Per la Cassazione la c.d. tariffa Ronchi è un'entrata tributaria e non corrispettiva di un servizio. Per il rimborso vale il termine di prescrizione decennale

di Lucia Izzo - Niente IVA sulla tariffa rifiuti prevista dall'art. 49 del d.lgs. 22/1997, trattandosi di un'entrata tributaria e non corrispettiva di un servizio.
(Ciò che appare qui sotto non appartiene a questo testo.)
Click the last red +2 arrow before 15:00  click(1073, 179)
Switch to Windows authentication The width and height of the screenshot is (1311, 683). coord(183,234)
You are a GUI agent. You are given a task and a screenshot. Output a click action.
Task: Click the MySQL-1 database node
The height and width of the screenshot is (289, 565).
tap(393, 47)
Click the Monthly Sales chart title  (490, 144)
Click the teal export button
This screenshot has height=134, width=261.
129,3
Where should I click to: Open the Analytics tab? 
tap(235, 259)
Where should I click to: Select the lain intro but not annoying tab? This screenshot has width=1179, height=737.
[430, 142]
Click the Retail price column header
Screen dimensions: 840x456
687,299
Per richiedere la restituzione dell'imposta si applica il termine decennale di prescrizione e non quello breve quinquennale.


Lo ha precisato la Corte di Cassazione, terza sezione civile, nell'ordinanza n. 5627/2017 (qui sotto allegata) originata da una richiesta di restituzione di importi a titolo IVA che gli utenti del servizio di smaltimento dei rifiuti urbani si erano visti indebitamente applicare dalla società responsabile sulle bollette emesse per la riscossione della relativa tariffa negli anni 2006-2009.
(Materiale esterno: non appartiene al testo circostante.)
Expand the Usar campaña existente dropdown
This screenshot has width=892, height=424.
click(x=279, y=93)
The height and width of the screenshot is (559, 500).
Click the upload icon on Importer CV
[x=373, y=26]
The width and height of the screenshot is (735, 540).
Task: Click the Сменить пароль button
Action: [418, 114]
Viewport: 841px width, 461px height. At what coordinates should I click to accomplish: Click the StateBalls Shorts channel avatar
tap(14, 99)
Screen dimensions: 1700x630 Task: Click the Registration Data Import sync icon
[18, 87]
Il giudice di legittimità precisa che gli importi in restituzione concernono la "tariffa di igiene ambientale" (nota come Tariffa Ronchi) introdotta dall'art. 49 del d.lgs. n. 22/1997, che non è stata applicata in tutti i Comuni ed è stata abrogata a partire dal 2013.
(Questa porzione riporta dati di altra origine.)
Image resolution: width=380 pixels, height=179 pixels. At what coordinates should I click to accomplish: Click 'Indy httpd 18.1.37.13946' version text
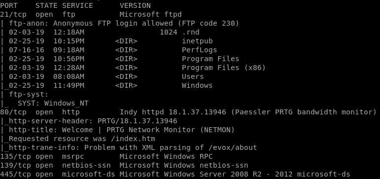pyautogui.click(x=173, y=112)
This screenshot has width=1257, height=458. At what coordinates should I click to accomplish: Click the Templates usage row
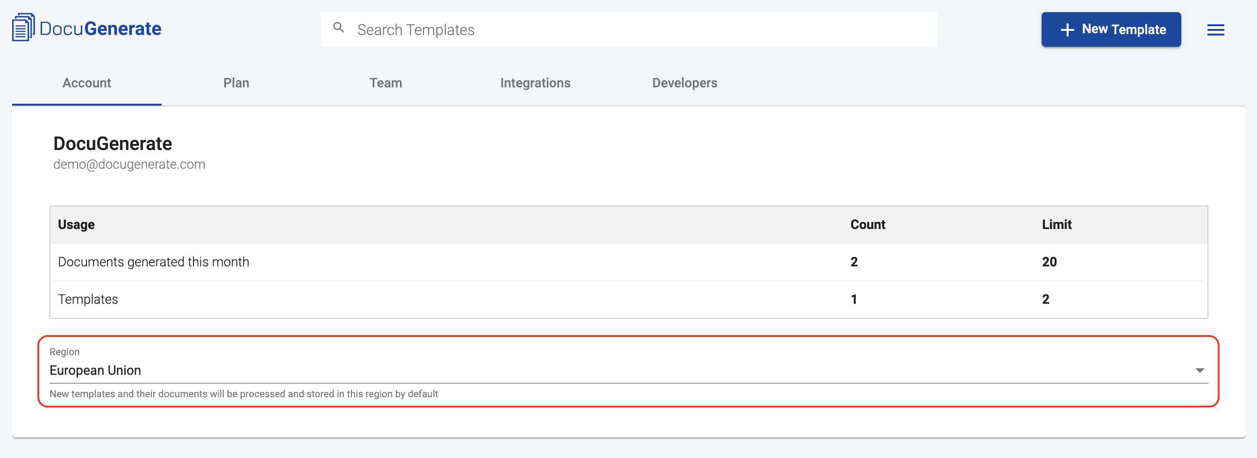pyautogui.click(x=629, y=299)
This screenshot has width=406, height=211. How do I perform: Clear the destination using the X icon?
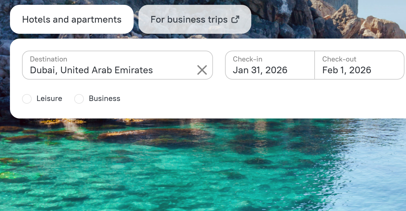point(202,70)
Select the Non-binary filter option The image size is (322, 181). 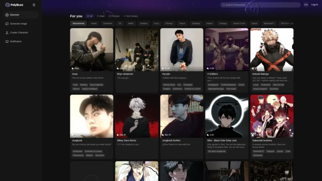[130, 16]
A tal proposito, la Cassazione evidenzia che la natura tributaria della tariffa è stata definitivamente ribadita dalla giurisprudenza, come confermato sia dalle pronunce della Corte Costituzionale (sentenza n. 238/2009 e ordinanza n. 64/2010) nonché nella successiva pronuncia della stessa Cassazione a Sezioni Unite (sentenza n. 5078/2016).


Deve ritenersi escluso l'elemento di sinallagmaticità del rapporto tra soggetto prestatore del servizio e utenti, mancando una funzione di scambio tra servizio che assolve a esigenze pubbliche generali e valore tariffario applicato, essendo imposto all'utente il prelievo anche in assenza di controprestazione.


A tal proposito, la Corte costituzionale ha affermato che la rilevata inesistenza di un nesso diretto tra il servizio e l'entità del prelievo porta a escludere la sussistenza del rapporto sinallagmatico posto alla base dell'assoggettamento ad IVA ai sensi degli artt. 3 e 4 del d.P.R. n. 633 del 1972 e caratterizzato dal pagamento di un "corrispettivo" per la prestazione di servizi.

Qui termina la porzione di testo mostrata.